### Provided material ###
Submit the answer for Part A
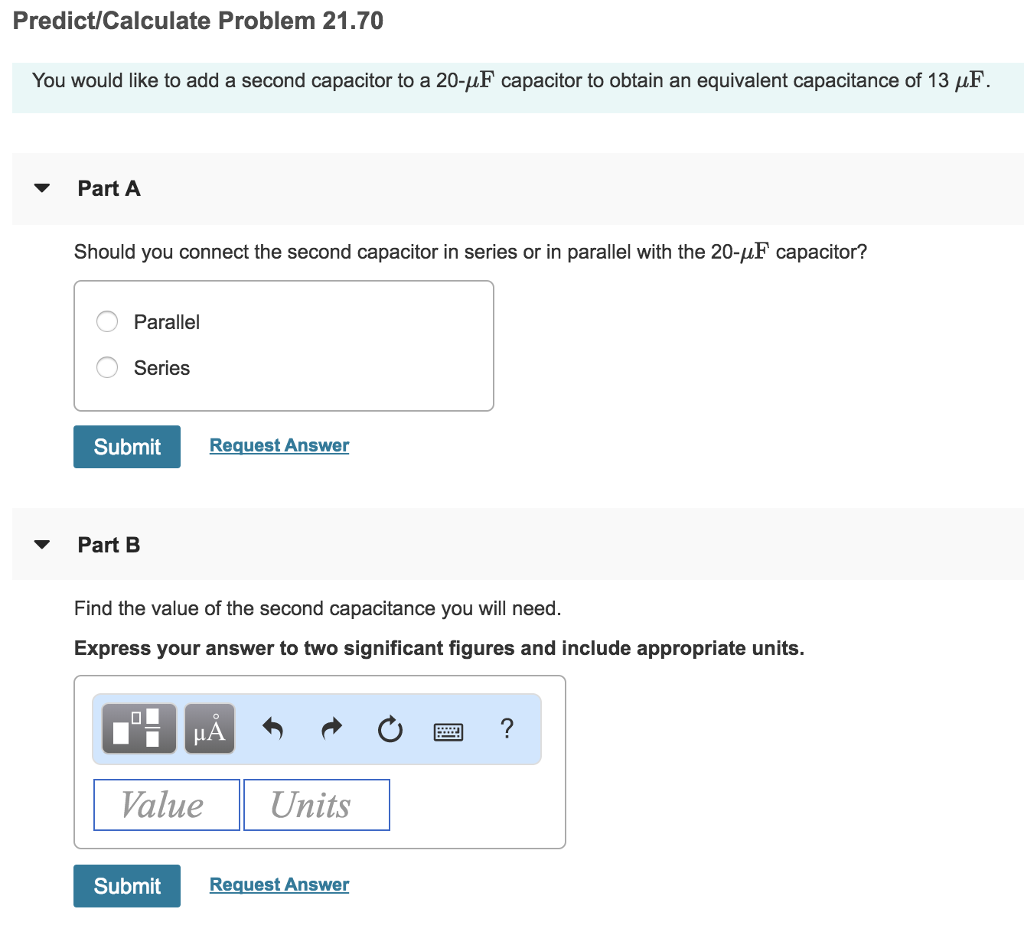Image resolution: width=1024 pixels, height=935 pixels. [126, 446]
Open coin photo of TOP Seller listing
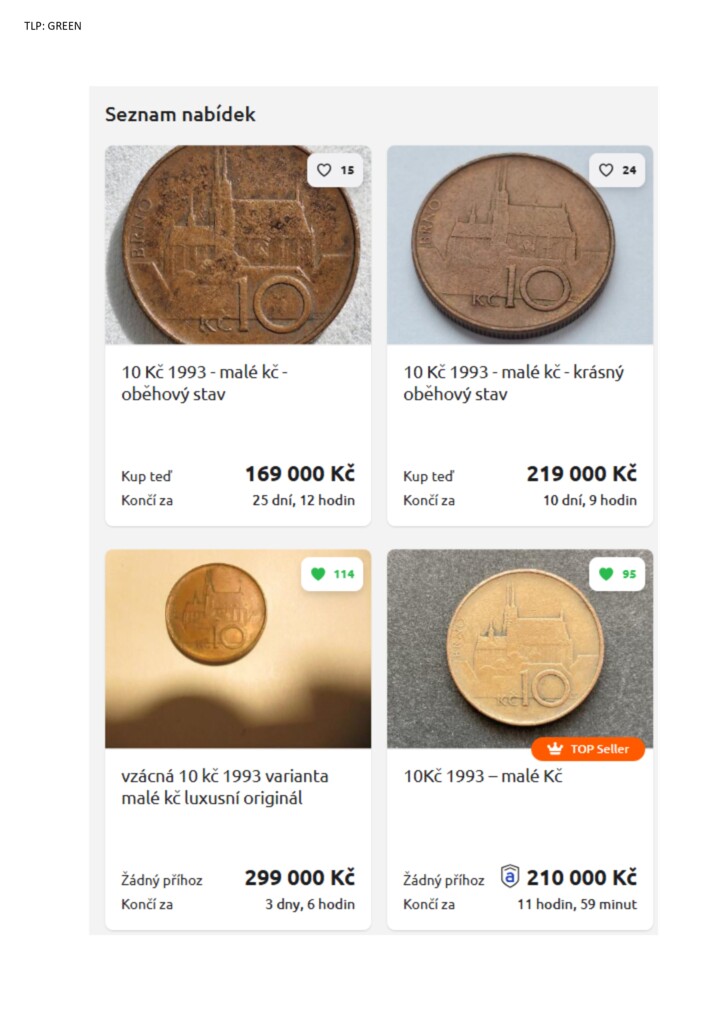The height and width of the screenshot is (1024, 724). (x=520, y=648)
###
### Provided material ###
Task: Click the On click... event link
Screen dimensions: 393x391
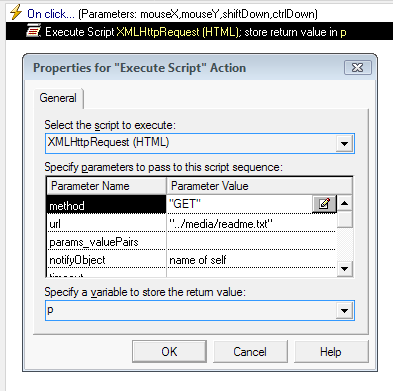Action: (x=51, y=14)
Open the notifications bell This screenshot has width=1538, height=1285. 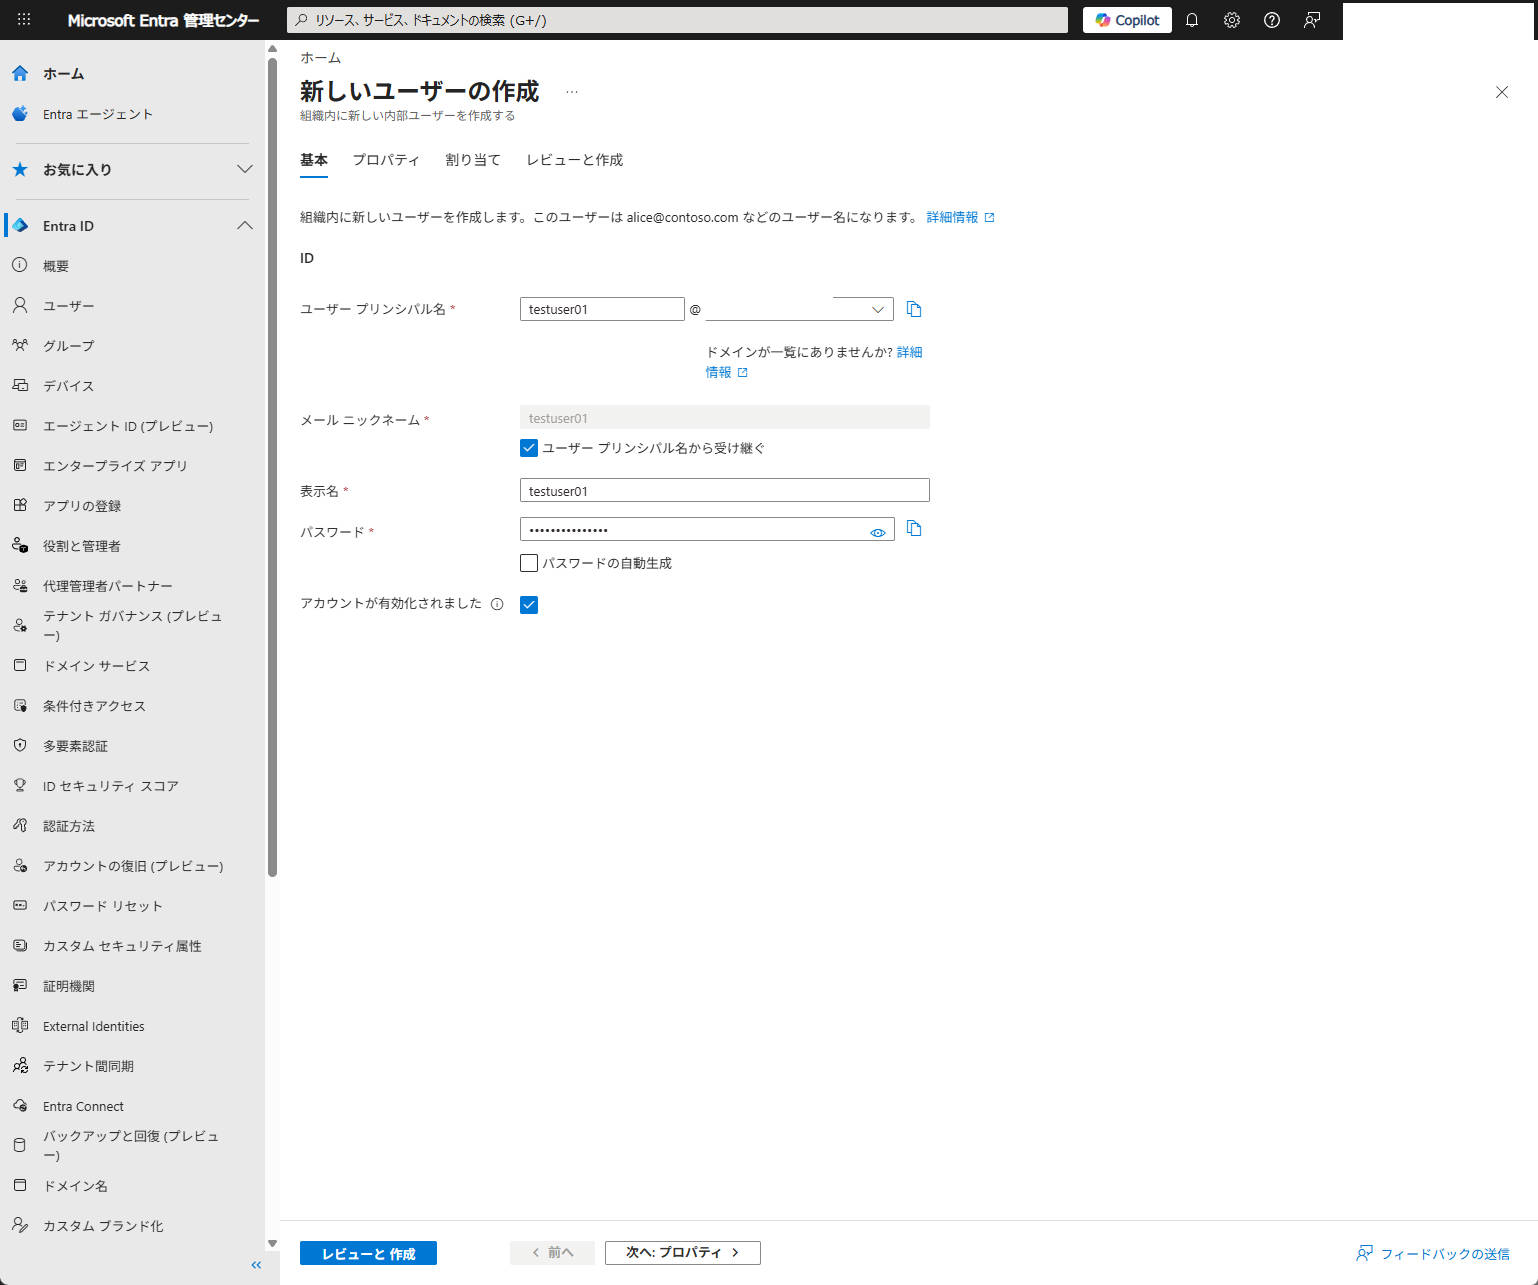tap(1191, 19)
###
Change "Submit" to "Send" in the records from the line with "Submit the answer for Part A" up to and including the line with "The height and", and leave everything else in those lines as it is. Omit the pictures from your answer.

# Solution for this task
Send the answer for Part A
Image resolution: width=1024 pixels, height=935 pixels. [126, 446]
Open coin photo of TOP Seller listing
The height and width of the screenshot is (1024, 724). (x=520, y=648)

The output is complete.